**ACTIVITY**
Would you write out every record that follows exactly, with the pictures left out?

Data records
╭──
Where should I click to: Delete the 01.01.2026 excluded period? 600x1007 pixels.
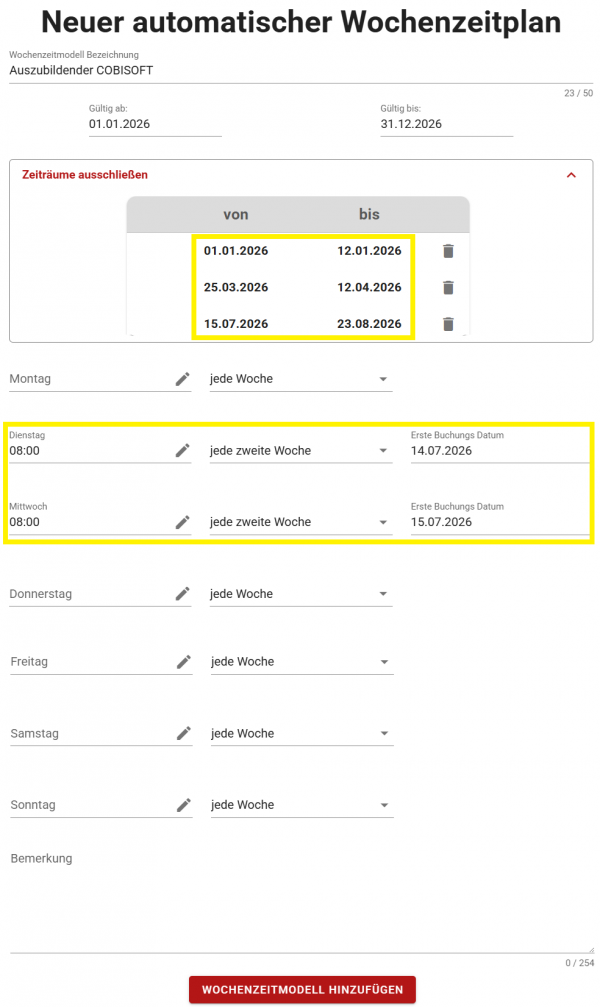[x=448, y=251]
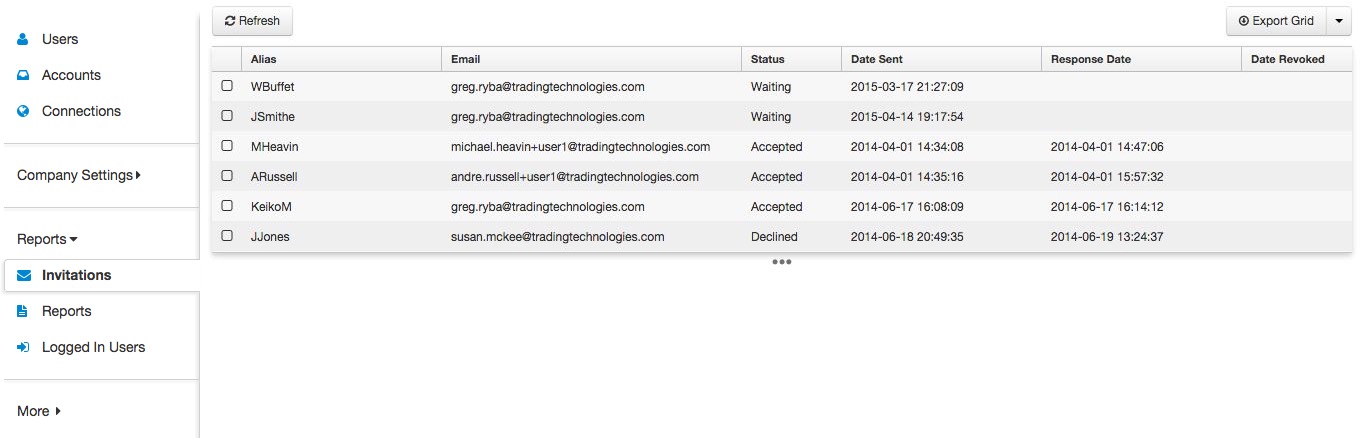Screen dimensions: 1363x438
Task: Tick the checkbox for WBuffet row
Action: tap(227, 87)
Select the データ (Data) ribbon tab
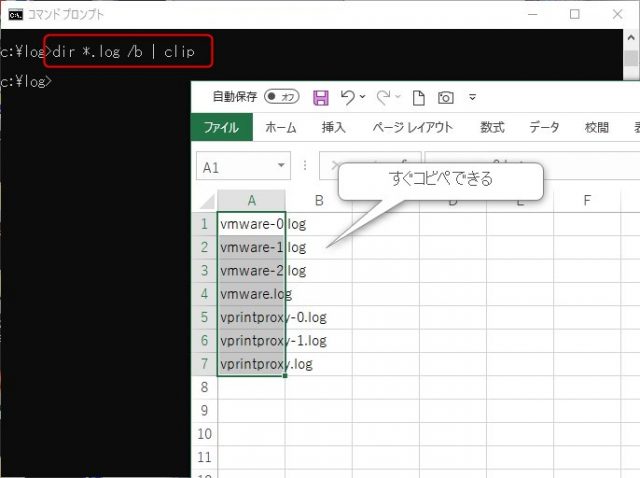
╰──
**RESULT OF THE TASK**
Where should I click to: Delete the 01.01.2026 excluded period? 600x1007 pixels.
[x=448, y=251]
Screen dimensions: 1363x438
Task: Tick the checkbox for WBuffet row
Action: tap(227, 87)
Select the データ (Data) ribbon tab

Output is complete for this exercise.